■ **Document passage**:
So we work hard at what is put in front of us to do, but we do so out of thankfulness to God and a desire to become what He has purposed for us to be, not because we are possessed of some illusion that we can control our own fates or provide for ourselves the things we need out of our own strength or character. When we pray, “Give us this day our daily bread,” we recognize and acknowledge that vital fact.
This acknowledgement brings with it several benefits, the main and overarching one of which is taught to us in the last phrase of question 125. That benefit is trust. Faith, which is just trusting what God has told us, is the main thing, and we are called to learn to have faith in God for everything, not just what happens to me when I die but what happens to my body when I eat food, when I drink water, when I go to sleep. It is only by God’s ordination that I will get any of these things in the first place, let alone benefit physically from them. There is no real separation between faith in God to provide for me physically and faith in God to redeem me eternally, for the same God that promised to do the one promised the other as well. Faith just means trusting God, believing what He says He will do.
God made our bodies as well as our souls, and we are designed to be bodies as well as souls. Jesus tells us in Luke 12:22-32 that we should not worry about food or drink, not (as many religions, especially those of the Eastern mystical variety, might tell us) because those things are unimportant but because our heavenly Father, who loves us and created us, knows that we need them and will provide them for us. Laziness and complacency is ruled out as well, for Jesus concludes that section of Luke by exhorting us to “seek first the kingdom of God, and all these things shall be added unto you.” The wrong interpretation of this is that we should therefore not work at jobs or try to take care of our bodies, and instead spend all our days in religious contemplation on top of a mountain somewhere. That would contradict a lot of the rest of the Scriptures. Rightly interpreted, it means that when we work at our jobs or exercise or watch our diet, what we really should be doing in each of those cases is seeking the kingdom of God, seeking the internal rule of God to govern our lives and to become what God wills for us to be.

(Excerpt from a dataset)

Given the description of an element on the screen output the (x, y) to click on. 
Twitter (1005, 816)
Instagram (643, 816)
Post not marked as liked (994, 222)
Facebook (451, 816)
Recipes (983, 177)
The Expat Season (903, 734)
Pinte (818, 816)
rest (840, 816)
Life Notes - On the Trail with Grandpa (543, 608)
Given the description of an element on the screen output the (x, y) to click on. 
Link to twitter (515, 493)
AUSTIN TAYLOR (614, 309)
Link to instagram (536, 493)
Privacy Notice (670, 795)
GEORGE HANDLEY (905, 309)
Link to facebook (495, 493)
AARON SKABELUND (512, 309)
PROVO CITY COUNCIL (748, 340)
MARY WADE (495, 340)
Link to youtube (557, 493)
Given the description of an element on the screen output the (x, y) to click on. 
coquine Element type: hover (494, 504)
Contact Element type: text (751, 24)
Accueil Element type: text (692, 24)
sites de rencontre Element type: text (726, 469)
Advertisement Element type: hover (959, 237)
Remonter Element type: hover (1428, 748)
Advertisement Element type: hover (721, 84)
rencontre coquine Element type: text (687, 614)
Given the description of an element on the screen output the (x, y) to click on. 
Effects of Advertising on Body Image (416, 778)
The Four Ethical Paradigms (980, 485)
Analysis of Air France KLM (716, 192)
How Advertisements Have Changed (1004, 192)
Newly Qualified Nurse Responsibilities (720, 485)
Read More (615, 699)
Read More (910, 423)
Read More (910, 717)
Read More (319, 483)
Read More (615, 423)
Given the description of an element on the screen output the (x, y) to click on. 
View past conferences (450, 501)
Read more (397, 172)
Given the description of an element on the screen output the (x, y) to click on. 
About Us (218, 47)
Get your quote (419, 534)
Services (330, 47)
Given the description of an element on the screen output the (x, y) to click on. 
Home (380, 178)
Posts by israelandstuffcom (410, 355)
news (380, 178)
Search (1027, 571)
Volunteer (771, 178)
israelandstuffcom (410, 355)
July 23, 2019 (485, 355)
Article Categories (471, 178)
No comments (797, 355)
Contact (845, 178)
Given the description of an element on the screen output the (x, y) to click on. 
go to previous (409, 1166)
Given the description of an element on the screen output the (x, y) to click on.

■ **Problems to solve**:
1. Write out everything in the passage on daily bread from "This acknowledgement brings" down to "He will do.".
2. Give back, word for word, everything in the rows from their very first line down to and including the line that contains "rest (840, 816)".

■ **Results for each task**:
1.
This acknowledgement brings with it several benefits, the main and overarching one of which is taught to us in the last phrase of question 125. That benefit is trust. Faith, which is just trusting what God has told us, is the main thing, and we are called to learn to have faith in God for everything, not just what happens to me when I die but what happens to my body when I eat food, when I drink water, when I go to sleep. It is only by God’s ordination that I will get any of these things in the first place, let alone benefit physically from them. There is no real separation between faith in God to provide for me physically and faith in God to redeem me eternally, for the same God that promised to do the one promised the other as well. Faith just means trusting God, believing what He says He will do.

2.
Given the description of an element on the screen output the (x, y) to click on. 
Twitter (1005, 816)
Instagram (643, 816)
Post not marked as liked (994, 222)
Facebook (451, 816)
Recipes (983, 177)
The Expat Season (903, 734)
Pinte (818, 816)
rest (840, 816)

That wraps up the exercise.